** begin Source material **

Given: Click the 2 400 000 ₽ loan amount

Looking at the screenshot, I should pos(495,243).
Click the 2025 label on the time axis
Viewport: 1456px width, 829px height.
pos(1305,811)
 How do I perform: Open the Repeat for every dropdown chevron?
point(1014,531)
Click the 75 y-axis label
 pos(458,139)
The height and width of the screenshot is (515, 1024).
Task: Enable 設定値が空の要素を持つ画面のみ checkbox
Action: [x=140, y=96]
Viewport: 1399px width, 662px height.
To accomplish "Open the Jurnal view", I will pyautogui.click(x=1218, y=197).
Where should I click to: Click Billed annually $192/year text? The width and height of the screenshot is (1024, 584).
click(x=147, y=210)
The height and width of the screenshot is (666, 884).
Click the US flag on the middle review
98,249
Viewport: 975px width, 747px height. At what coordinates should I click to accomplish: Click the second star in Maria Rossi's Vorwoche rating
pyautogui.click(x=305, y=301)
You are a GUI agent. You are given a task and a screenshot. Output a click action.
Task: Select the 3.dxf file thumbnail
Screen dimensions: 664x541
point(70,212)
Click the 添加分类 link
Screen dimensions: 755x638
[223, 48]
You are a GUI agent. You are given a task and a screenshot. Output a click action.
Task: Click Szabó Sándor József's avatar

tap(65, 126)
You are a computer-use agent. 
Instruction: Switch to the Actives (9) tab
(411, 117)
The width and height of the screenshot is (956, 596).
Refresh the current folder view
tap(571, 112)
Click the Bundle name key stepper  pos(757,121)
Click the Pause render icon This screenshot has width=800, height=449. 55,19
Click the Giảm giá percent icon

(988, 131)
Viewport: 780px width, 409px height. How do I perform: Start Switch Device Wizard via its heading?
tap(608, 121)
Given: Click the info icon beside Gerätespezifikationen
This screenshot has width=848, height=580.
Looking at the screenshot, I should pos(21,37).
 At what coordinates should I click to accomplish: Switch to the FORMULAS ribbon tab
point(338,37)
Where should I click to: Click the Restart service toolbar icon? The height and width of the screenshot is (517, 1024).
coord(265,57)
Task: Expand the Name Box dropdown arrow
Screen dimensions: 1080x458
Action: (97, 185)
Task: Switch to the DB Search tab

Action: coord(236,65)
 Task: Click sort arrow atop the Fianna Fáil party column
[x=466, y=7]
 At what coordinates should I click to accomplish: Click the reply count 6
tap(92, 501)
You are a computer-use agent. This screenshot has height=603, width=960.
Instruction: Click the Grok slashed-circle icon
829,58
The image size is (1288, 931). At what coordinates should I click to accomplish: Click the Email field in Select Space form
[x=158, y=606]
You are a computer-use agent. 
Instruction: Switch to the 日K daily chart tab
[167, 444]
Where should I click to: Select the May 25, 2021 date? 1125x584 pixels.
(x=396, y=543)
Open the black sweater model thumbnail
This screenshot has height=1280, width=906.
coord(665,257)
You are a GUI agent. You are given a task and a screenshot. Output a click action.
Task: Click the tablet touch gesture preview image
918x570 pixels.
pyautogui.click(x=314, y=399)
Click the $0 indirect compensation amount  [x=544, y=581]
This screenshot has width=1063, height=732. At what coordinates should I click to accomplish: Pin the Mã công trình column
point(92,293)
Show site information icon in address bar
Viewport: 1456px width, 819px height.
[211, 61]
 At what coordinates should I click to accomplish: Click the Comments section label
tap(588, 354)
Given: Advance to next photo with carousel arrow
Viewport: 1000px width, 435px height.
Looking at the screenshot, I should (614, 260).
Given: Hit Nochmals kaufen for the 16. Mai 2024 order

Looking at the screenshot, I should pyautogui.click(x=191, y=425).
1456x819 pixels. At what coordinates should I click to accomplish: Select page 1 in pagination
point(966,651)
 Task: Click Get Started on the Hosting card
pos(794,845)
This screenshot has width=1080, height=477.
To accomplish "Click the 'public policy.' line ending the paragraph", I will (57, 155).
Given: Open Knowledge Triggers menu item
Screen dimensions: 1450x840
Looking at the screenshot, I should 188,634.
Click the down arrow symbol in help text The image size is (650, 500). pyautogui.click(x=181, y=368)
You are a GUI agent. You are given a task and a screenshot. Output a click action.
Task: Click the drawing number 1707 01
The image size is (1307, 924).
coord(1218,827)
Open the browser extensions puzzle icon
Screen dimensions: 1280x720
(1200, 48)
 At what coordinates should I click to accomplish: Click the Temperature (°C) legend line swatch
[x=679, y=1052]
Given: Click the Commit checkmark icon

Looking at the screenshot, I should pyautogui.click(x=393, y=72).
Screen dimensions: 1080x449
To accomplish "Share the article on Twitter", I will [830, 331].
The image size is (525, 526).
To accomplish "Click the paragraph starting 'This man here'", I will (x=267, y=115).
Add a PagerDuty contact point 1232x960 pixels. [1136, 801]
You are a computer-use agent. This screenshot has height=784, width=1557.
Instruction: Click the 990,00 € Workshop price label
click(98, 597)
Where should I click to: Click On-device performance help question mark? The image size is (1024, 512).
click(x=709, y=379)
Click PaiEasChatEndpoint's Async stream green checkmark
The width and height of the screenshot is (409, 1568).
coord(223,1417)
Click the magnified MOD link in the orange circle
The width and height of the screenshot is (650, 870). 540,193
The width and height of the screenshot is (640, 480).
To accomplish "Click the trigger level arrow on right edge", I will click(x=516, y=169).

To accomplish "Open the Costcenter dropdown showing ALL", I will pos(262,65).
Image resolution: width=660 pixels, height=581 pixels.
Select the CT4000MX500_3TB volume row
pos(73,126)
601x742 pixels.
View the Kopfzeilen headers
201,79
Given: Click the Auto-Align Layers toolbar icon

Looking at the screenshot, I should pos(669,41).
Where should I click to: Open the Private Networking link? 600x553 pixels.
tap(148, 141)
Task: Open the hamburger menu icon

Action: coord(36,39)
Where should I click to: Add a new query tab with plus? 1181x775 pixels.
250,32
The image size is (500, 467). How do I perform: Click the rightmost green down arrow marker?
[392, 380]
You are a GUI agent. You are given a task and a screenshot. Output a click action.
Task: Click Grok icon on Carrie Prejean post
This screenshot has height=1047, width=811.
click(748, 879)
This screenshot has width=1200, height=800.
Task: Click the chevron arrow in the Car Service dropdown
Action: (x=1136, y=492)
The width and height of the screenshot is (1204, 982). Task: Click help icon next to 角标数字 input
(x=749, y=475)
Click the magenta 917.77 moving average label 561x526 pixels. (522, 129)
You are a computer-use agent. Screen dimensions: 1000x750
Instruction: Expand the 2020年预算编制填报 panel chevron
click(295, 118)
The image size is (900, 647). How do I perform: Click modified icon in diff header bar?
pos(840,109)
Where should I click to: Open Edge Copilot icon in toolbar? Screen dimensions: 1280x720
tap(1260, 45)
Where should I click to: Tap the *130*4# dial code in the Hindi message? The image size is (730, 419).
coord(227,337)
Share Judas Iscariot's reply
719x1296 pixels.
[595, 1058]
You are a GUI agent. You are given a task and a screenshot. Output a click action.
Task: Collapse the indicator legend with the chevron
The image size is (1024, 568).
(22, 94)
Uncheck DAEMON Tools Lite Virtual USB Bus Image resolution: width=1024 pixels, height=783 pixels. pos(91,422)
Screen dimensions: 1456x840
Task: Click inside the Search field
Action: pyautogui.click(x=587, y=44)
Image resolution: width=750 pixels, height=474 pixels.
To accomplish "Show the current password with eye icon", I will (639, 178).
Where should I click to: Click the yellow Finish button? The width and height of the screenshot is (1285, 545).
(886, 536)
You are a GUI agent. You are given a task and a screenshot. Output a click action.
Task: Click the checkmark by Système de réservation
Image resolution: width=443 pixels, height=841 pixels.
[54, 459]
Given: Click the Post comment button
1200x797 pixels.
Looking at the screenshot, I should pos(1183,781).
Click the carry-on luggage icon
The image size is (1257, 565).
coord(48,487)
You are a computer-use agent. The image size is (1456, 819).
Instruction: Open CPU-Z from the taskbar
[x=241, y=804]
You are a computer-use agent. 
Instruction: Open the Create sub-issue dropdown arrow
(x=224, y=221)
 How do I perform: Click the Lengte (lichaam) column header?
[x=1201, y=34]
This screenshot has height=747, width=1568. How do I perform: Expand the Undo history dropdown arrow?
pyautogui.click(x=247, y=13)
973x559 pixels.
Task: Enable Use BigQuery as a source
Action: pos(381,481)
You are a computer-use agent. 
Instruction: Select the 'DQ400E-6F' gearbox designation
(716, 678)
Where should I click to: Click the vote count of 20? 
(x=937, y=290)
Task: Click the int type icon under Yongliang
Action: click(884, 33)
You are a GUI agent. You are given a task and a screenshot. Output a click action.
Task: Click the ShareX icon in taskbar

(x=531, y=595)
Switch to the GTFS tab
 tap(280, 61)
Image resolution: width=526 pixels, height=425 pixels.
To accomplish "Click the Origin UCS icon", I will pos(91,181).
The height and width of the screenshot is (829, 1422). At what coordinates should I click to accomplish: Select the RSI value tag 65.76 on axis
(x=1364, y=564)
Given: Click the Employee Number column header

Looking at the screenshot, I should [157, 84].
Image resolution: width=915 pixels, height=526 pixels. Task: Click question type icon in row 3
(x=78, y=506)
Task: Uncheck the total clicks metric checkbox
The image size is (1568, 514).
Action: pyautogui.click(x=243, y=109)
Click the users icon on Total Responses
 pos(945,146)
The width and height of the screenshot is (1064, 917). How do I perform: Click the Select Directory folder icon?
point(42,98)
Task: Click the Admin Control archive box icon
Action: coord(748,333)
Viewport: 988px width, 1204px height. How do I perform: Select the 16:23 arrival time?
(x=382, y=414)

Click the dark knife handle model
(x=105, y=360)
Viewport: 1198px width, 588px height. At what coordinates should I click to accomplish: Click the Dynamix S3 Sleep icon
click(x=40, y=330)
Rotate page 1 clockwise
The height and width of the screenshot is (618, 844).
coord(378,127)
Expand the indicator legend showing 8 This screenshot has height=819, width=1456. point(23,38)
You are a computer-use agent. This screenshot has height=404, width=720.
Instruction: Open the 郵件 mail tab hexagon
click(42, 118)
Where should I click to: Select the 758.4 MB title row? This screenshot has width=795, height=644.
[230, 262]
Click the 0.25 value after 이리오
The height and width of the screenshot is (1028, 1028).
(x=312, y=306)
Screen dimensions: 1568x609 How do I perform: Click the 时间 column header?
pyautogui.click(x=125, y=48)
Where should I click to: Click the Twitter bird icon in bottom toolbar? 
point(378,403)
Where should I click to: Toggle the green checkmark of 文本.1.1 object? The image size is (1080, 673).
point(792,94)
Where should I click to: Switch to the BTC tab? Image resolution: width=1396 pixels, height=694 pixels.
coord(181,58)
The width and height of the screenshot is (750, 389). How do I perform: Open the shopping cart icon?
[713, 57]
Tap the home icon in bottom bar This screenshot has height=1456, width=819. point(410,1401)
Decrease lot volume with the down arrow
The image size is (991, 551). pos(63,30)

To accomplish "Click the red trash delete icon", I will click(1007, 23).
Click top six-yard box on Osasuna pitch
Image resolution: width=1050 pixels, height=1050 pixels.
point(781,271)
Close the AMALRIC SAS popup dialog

** end Source material **

What the task asks
Rewrite the stretch of the listing from the line containing "Given: Hit Nochmals" through the line containing "will (57, 155)." as a Markdown table with the columns Row and Line. Number each line and leave out blank lines.

Written answer
| Row | Line |
|---|---|
| 1 | Given: Hit Nochmals kaufen for the 16. Mai 2024 order |
| 2 | Looking at the screenshot, I should pyautogui.click(x=191, y=425). |
| 3 | 1456x819 pixels. At what coordinates should I click to accomplish: Select page 1 in pagination |
| 4 | point(966,651) |
| 5 |  Task: Click Get Started on the Hosting card |
| 6 | pos(794,845) |
| 7 | This screenshot has width=1080, height=477. |
| 8 | To accomplish "Click the 'public policy.' line ending the paragraph", I will (57, 155). |